START ENTRIES SHOWN

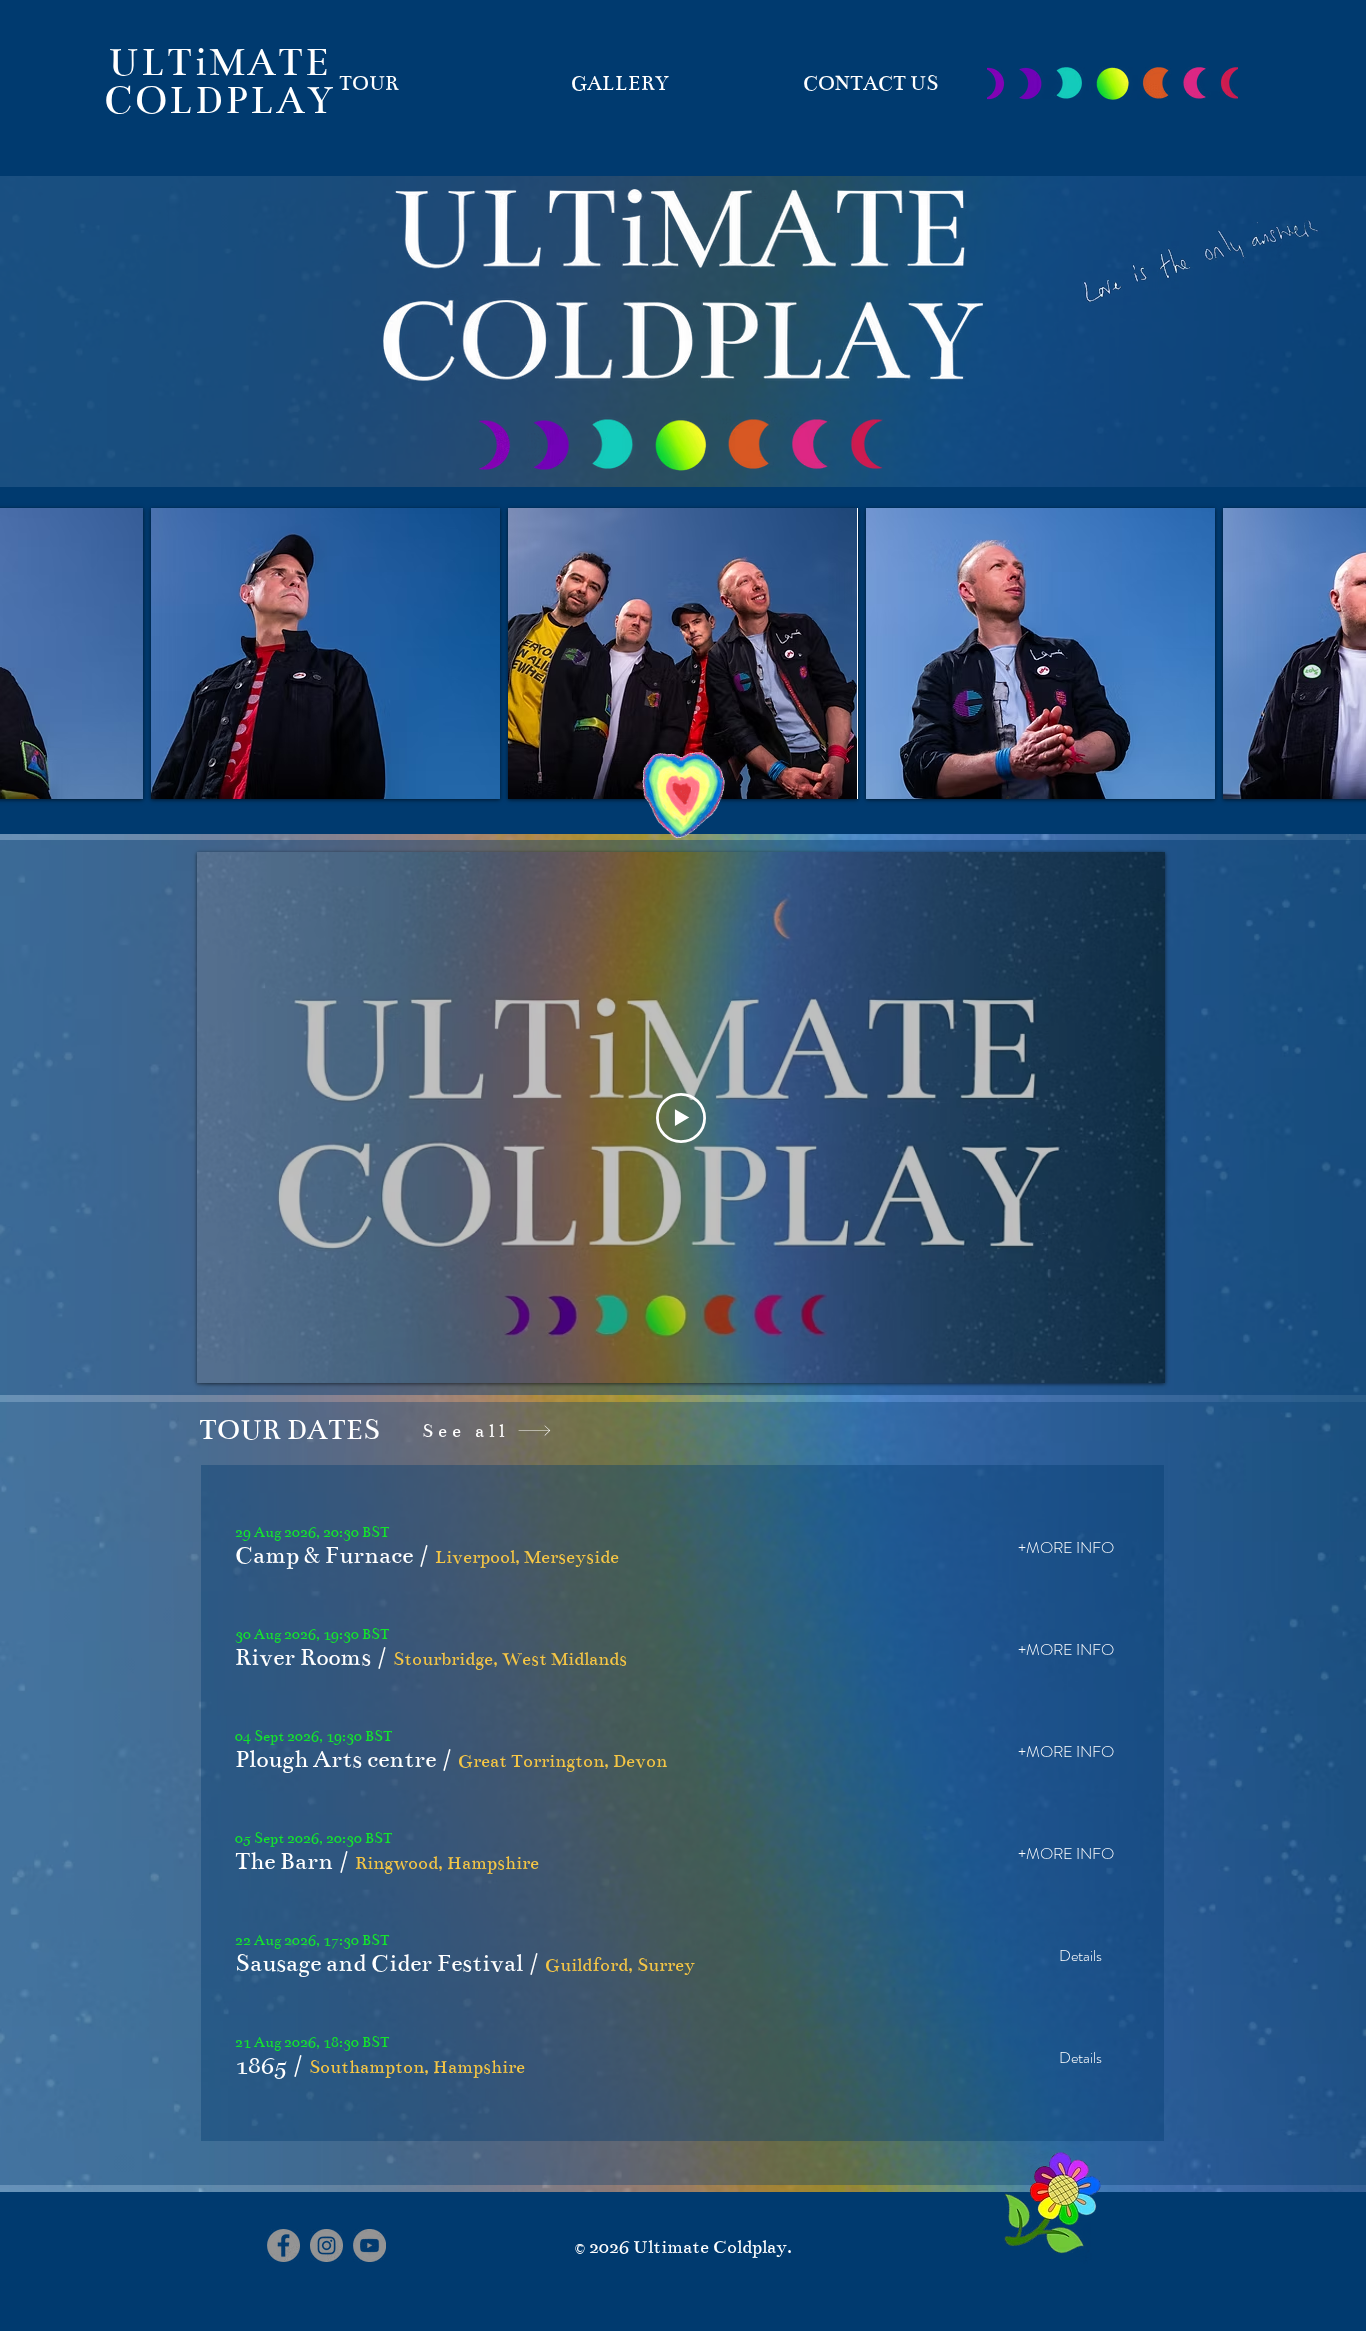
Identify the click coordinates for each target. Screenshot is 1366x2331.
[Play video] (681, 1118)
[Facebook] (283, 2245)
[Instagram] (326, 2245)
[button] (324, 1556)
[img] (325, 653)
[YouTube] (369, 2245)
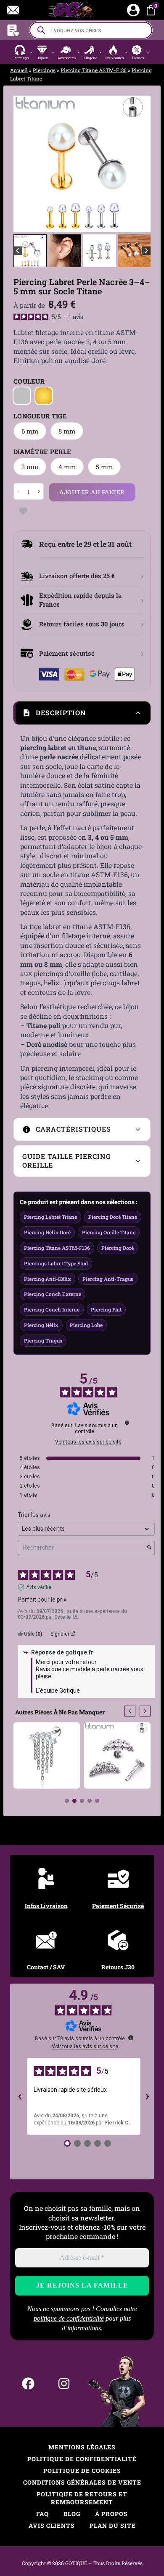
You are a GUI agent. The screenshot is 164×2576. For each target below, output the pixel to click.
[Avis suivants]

END ENTRIES SHOWN

Everything from the line with "[img] (325, 653)" through the end of the listing above, both ends included, should be set down exactly; copy nothing else, and skip the pictures.

ANSWER:
[img] (325, 653)
[YouTube] (369, 2245)
You are a GUI agent. The screenshot is 164×2576. For each target below, output the pixel to click.
[Avis suivants]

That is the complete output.